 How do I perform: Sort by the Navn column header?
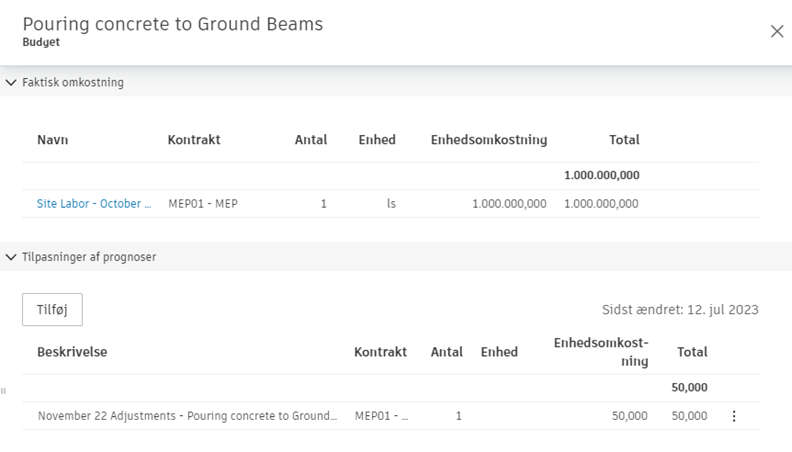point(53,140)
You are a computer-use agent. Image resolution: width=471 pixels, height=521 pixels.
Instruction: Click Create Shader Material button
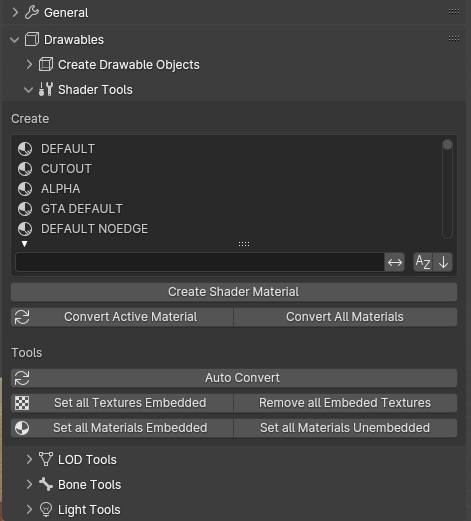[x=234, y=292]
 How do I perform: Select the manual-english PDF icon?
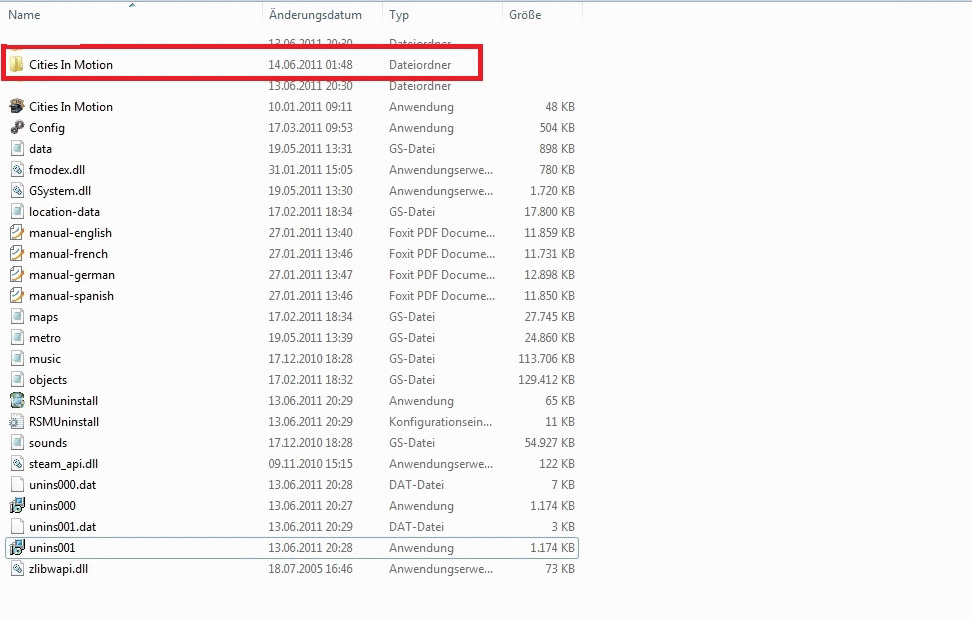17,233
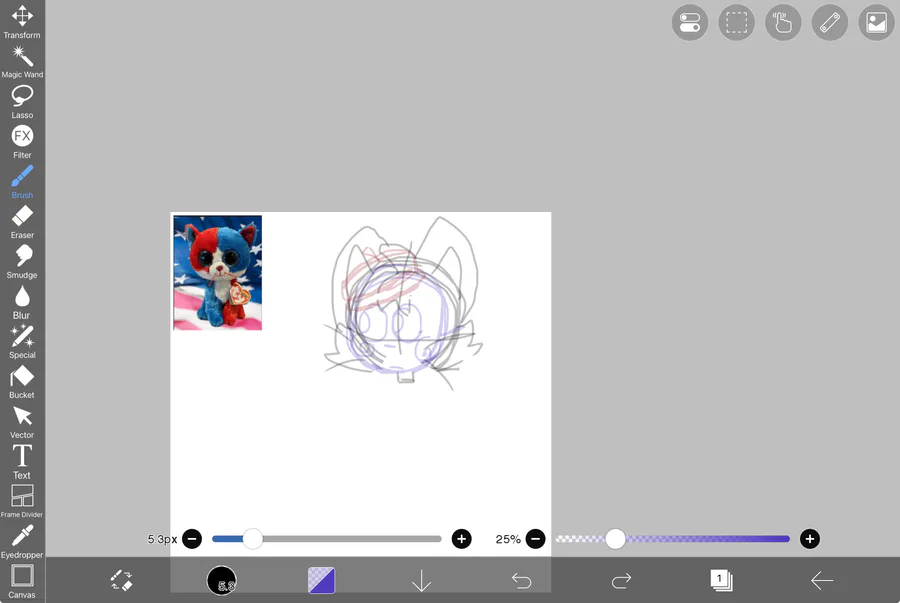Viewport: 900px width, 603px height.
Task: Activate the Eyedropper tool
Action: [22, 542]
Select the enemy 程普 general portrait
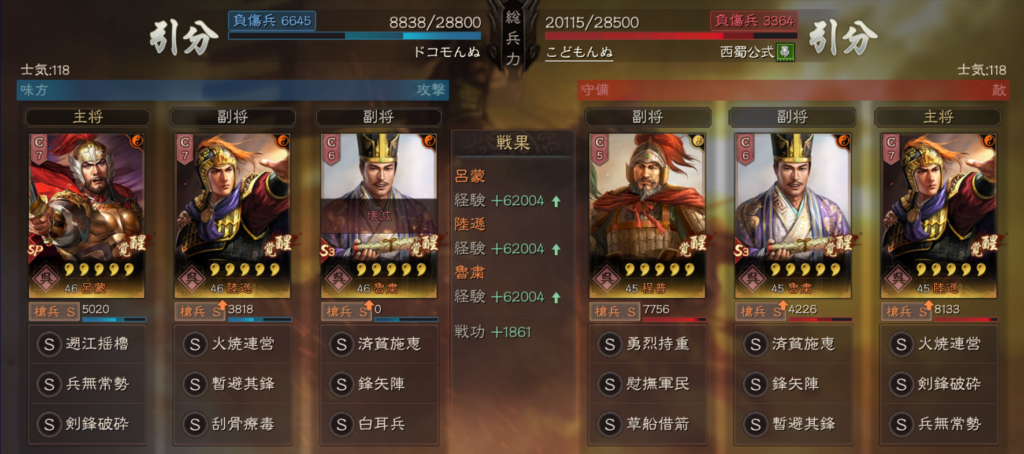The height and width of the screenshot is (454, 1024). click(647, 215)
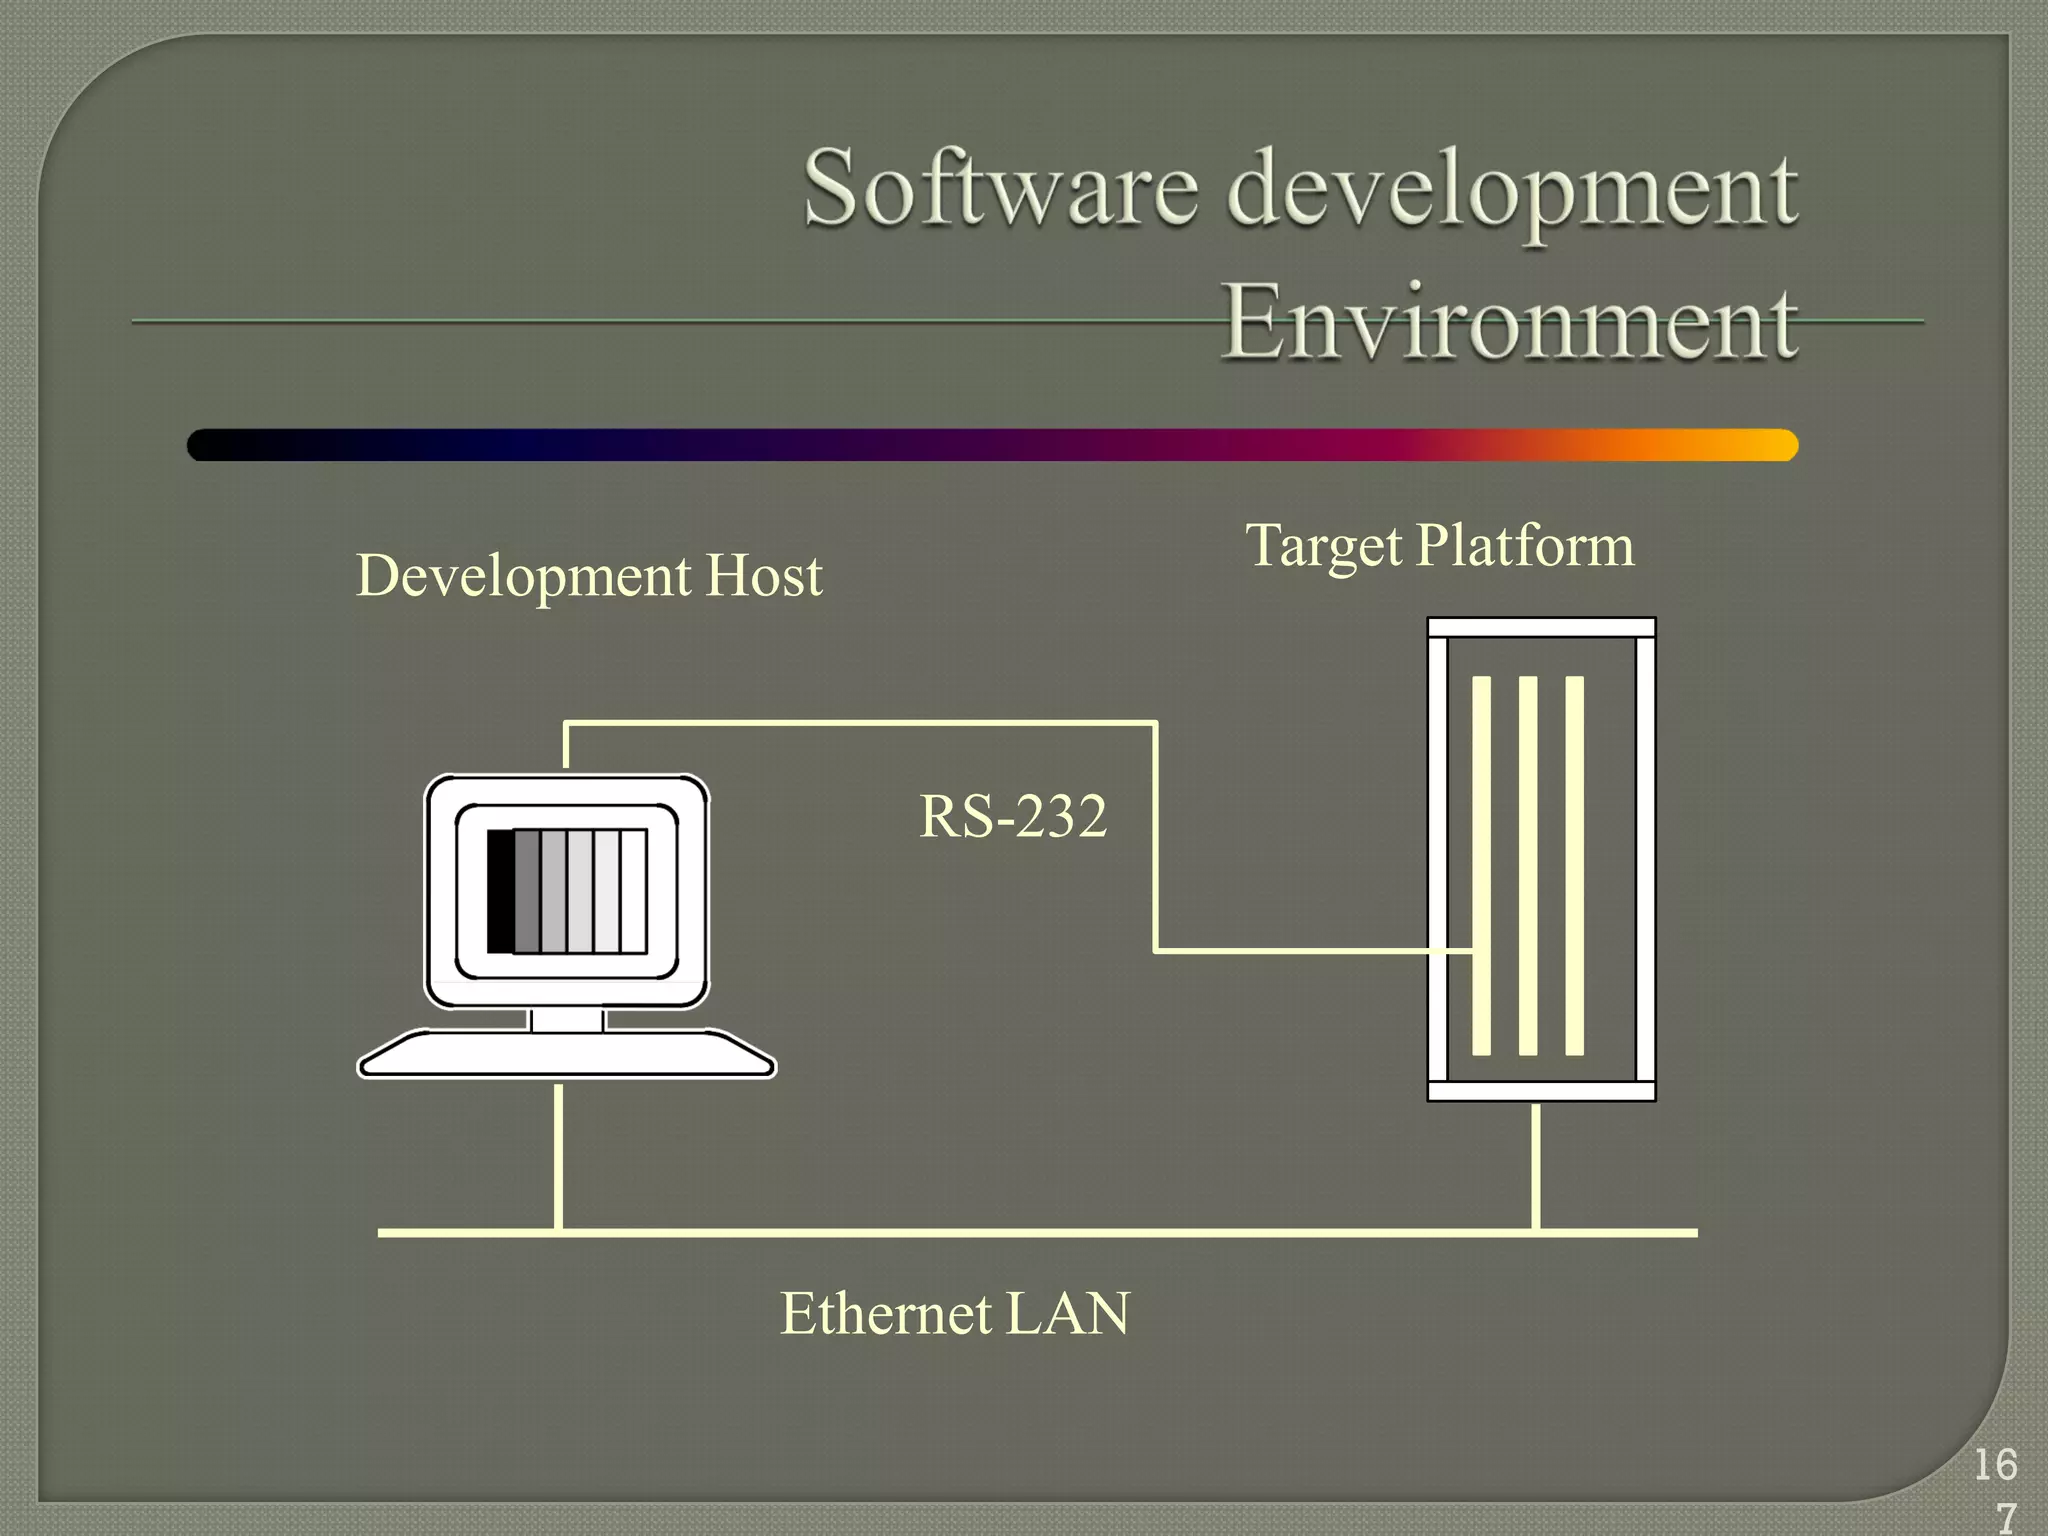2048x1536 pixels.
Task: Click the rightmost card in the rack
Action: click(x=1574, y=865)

=== EXERCISE REQUIREMENTS ===
Please set down every row above word for word, leaving the pictures out.

=== FINISHED EXERCISE ===
 How do I perform: Sort by the Navn column header?
point(53,140)
You are a computer-use agent. Image resolution: width=471 pixels, height=521 pixels.
Instruction: Click Create Shader Material button
[x=234, y=292]
 How do I perform: Select the manual-english PDF icon?
17,233
Viewport: 900px width, 603px height.
Task: Activate the Eyedropper tool
Action: [22, 542]
Select the enemy 程普 general portrait
The height and width of the screenshot is (454, 1024). click(647, 215)
2048x1536 pixels.
Task: Click the rightmost card in the rack
Action: click(x=1574, y=865)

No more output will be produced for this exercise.